CHALLENGE:
According to the tolling text, which businesses are among the most ardent critics of using tolls to address the nation's congestion, environmental, and roadway infrastructure needs?

SOURCE TEXT:
Tolls have been used to advance an economic rationale for funding roadways, bridges, and tunnels in the United States since its founding. Additionally, tolling is advocated as a means of allocating scarce roadway capacity among users and achieving an array of other policy and environmental objectives. Toll facilities can improve traffic flow along congested corridors and facilities and raise new revenue for investment in transportation infrastructure and services. However, significant concerns remain among key stakeholders regarding the value of tolling.
Goods movement businesses (trucking companies, shippers, and receivers) represent some of the most ardent critics of using tolls to address the nation’s congestion, environmental, and roadway transportation infrastructure needs. As the national discussion of transportation investment and financing needs progresses, particularly in light of recent congressionally established commissions to address such issues, research is needed to understand how goods movement businesses assess tradeoffs in using or avoiding tolled facilities. Recent TRB forums that brought advocates and analysts of tolling together with trucking industry representatives highlighted the lack of understanding by advocates and analysts of the business of trucking. Some interviews with freight stakeholders have been conducted through FHWA and are documented in Issues and Options for Increasing the Use of Tolling and Pricing to Finance Transportation Improvements, Final Report, Work Order 05-002, prepared for FHWA Office of Transportation Policy Studies, June 9, 2006. Additional research is needed to foster a further understanding of industry tradeoffs when using or avoiding toll facilities.

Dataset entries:
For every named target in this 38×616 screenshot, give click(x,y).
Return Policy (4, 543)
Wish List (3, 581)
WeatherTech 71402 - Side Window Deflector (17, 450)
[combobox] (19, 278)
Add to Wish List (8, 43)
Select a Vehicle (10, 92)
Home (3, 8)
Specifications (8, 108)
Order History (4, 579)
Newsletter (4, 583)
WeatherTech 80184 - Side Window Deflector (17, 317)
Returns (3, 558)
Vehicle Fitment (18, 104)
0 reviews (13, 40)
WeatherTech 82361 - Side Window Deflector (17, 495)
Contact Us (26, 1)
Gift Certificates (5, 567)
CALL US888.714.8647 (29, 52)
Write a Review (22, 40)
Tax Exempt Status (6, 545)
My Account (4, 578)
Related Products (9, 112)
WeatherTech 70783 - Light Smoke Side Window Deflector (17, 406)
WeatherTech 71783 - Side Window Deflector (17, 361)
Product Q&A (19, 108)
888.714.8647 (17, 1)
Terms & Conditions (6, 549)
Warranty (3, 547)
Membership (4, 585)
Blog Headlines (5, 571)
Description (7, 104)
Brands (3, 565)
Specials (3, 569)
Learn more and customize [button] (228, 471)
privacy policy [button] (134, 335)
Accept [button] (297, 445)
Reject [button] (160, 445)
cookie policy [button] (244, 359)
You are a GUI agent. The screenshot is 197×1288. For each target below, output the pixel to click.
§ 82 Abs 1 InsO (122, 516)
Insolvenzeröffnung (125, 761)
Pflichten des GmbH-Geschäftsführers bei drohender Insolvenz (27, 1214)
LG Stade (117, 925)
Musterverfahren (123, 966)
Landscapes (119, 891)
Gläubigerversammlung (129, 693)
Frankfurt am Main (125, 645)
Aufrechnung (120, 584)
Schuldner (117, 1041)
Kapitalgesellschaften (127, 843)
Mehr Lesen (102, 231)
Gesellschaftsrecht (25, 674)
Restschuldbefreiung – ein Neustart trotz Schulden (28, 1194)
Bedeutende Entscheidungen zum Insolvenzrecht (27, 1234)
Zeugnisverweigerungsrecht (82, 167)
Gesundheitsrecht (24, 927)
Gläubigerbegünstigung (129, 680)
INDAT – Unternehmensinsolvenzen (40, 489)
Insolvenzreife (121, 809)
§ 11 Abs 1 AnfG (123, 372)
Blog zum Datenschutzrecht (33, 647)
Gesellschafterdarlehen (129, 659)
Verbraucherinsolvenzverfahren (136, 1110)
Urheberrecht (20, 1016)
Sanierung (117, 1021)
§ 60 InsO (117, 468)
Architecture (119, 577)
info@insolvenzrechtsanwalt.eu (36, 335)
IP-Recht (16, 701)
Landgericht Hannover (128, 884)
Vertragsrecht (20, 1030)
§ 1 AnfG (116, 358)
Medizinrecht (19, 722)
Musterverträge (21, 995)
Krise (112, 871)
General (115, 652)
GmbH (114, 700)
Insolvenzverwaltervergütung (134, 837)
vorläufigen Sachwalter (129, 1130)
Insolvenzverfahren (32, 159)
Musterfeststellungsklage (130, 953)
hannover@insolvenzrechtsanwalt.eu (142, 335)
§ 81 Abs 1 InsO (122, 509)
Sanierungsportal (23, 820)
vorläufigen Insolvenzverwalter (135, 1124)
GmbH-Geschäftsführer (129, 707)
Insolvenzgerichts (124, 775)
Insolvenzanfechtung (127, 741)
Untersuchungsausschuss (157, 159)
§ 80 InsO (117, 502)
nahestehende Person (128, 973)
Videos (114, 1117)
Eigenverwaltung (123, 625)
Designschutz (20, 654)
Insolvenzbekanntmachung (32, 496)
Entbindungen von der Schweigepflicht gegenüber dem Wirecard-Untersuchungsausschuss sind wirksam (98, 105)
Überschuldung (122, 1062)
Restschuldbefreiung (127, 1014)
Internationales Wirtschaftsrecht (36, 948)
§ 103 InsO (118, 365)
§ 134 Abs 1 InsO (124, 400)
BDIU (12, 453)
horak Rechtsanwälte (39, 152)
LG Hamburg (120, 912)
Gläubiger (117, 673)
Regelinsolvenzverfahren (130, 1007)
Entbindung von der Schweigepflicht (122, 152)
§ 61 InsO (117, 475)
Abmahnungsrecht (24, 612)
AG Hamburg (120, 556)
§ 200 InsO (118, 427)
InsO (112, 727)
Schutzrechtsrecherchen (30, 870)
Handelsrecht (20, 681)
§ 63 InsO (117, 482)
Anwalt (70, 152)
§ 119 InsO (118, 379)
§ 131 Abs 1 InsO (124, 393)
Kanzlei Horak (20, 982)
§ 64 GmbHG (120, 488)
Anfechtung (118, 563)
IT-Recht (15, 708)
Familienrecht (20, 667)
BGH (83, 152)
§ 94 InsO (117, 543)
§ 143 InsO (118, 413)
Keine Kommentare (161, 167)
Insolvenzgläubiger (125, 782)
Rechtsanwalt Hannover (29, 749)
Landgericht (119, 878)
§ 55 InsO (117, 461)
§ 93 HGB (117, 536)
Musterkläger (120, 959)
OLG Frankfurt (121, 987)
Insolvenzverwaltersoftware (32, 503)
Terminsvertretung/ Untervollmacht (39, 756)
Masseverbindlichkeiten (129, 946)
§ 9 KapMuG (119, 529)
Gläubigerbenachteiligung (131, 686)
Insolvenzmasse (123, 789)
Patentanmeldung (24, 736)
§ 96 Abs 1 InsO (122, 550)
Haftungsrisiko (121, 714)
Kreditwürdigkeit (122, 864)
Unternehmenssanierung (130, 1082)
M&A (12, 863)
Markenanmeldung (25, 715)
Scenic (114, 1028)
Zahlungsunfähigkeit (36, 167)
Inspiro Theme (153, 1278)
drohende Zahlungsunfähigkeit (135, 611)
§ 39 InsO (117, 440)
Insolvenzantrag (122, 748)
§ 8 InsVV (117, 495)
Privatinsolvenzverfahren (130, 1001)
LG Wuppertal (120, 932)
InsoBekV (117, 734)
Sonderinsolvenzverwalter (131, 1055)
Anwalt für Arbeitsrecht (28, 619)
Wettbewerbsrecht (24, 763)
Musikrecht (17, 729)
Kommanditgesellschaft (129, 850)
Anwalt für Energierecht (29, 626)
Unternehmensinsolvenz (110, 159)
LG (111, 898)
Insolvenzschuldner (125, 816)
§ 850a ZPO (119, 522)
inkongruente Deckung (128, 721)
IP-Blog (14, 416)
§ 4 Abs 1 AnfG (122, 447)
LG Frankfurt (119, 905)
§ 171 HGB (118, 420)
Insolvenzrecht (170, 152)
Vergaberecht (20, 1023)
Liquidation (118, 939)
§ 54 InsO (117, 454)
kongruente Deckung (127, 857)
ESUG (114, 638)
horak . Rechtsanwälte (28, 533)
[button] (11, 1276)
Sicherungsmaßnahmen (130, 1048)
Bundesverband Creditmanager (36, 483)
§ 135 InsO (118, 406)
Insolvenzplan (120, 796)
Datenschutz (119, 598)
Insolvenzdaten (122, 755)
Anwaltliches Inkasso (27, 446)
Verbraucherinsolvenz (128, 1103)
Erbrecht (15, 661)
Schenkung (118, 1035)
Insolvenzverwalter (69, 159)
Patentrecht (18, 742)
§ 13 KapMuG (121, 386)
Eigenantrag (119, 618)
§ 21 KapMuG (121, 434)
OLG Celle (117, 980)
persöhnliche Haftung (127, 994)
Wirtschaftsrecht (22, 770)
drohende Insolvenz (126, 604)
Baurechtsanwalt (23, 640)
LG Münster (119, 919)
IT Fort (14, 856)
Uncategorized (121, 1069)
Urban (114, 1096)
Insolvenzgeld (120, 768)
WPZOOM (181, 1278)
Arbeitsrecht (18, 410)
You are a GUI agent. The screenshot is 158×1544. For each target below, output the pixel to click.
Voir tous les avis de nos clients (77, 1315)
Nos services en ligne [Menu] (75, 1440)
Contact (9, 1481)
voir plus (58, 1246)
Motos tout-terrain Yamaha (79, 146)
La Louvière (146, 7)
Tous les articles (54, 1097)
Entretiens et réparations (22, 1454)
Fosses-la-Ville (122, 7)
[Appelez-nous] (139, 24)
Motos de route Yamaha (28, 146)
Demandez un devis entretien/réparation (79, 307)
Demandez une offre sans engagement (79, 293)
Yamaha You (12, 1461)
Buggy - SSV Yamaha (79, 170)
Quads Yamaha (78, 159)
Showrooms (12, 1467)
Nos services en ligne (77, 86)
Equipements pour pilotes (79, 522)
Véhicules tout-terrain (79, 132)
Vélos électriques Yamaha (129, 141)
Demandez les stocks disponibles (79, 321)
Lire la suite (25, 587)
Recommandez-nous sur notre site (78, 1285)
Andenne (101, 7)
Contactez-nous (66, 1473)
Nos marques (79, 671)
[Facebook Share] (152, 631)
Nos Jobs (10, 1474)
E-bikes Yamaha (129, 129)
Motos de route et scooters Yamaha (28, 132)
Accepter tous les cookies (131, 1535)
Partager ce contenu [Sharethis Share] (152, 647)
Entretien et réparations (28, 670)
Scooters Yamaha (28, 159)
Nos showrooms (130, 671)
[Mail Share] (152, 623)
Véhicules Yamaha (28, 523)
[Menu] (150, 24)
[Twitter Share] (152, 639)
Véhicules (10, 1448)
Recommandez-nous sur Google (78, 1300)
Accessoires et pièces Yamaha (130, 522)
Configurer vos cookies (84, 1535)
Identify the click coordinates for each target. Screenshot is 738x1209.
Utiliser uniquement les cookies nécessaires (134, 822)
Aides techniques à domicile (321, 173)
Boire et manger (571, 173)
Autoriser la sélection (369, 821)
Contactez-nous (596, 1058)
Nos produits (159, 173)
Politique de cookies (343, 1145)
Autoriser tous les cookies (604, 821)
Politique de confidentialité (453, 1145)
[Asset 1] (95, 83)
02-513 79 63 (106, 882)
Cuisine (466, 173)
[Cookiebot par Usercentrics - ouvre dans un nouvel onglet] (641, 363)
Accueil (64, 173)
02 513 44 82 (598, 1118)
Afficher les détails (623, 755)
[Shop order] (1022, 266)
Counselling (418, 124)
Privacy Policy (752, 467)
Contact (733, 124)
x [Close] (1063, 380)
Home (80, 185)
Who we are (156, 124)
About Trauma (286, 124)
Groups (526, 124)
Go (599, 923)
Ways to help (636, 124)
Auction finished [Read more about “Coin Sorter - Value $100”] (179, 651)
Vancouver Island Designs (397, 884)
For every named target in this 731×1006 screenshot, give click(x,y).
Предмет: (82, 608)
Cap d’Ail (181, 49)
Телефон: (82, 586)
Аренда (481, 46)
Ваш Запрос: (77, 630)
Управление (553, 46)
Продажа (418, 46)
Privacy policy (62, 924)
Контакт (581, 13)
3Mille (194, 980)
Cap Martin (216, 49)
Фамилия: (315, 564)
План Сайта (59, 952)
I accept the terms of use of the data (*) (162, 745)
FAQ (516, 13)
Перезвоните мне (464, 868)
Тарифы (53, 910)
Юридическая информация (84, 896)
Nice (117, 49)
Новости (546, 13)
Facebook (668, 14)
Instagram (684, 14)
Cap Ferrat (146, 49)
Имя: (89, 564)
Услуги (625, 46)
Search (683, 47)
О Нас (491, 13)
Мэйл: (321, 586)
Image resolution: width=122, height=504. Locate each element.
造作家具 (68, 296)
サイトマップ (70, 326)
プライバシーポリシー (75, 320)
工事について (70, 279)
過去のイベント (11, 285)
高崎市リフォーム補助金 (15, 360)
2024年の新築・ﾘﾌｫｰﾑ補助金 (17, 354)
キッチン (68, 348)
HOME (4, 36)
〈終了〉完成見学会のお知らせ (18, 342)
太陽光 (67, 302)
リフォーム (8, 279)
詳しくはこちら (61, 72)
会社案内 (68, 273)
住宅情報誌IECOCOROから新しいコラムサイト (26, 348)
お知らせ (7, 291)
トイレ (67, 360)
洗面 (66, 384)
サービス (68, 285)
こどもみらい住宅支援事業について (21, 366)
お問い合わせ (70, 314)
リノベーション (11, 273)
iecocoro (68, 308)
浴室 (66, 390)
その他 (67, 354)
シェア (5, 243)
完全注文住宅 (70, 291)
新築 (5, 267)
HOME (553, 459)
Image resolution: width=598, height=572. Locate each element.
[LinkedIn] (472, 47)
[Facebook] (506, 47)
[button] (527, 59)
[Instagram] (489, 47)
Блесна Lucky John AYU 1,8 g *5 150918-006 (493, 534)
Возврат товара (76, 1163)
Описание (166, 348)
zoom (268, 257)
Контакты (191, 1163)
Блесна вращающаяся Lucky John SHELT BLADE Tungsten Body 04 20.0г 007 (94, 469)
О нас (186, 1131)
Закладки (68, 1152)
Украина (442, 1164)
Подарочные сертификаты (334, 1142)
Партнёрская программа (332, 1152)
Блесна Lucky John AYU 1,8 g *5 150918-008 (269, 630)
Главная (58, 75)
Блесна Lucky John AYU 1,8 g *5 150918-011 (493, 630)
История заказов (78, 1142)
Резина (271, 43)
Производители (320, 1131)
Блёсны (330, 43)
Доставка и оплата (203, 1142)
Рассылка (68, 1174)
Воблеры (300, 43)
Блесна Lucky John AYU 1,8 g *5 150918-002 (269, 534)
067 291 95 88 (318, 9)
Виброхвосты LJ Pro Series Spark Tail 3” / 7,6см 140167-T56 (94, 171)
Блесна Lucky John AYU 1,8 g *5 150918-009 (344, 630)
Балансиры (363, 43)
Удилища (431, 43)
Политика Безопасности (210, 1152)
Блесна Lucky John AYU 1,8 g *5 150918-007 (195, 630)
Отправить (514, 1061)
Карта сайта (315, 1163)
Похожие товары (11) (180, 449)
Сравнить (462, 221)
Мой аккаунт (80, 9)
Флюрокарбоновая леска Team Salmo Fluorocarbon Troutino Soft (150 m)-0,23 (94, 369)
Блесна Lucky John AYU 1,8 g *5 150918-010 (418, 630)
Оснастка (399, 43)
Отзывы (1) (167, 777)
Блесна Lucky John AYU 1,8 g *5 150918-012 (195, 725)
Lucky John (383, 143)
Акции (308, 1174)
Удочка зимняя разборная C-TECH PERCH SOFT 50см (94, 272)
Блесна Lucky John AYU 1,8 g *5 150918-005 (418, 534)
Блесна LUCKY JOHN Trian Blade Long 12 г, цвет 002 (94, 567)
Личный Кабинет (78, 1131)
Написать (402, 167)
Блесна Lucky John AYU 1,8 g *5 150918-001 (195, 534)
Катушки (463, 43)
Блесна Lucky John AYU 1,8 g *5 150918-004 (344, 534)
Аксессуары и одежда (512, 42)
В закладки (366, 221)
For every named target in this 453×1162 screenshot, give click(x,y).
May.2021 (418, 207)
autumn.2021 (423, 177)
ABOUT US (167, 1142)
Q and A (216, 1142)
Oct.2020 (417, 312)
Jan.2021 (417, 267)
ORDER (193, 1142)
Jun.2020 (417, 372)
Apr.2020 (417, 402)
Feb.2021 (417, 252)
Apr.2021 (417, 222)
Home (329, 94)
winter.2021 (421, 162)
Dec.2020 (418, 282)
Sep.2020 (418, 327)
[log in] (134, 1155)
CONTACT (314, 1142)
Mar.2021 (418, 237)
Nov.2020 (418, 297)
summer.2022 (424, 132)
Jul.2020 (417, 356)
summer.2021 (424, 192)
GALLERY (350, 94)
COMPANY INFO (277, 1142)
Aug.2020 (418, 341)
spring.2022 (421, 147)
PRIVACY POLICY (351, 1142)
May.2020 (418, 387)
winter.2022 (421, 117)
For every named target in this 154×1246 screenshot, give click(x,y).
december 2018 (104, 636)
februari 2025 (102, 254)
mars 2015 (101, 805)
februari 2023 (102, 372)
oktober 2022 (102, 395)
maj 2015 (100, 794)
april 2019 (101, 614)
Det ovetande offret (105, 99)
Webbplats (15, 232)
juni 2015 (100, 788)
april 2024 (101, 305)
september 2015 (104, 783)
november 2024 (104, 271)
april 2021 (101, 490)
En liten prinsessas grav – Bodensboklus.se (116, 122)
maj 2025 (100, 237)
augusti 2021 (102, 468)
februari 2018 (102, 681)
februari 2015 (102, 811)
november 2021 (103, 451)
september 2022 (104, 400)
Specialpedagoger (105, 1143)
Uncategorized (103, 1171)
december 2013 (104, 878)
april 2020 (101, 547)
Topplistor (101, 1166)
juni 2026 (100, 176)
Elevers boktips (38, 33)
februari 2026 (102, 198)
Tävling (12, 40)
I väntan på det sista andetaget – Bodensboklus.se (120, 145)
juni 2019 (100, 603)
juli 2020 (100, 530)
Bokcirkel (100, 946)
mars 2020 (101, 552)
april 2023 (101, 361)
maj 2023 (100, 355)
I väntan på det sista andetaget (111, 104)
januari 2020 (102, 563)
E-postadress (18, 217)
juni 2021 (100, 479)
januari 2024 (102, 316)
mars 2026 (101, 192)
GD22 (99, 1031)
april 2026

PROBLEM SOLUTION:
Goods movement businesses: trucking companies, shippers, and receivers.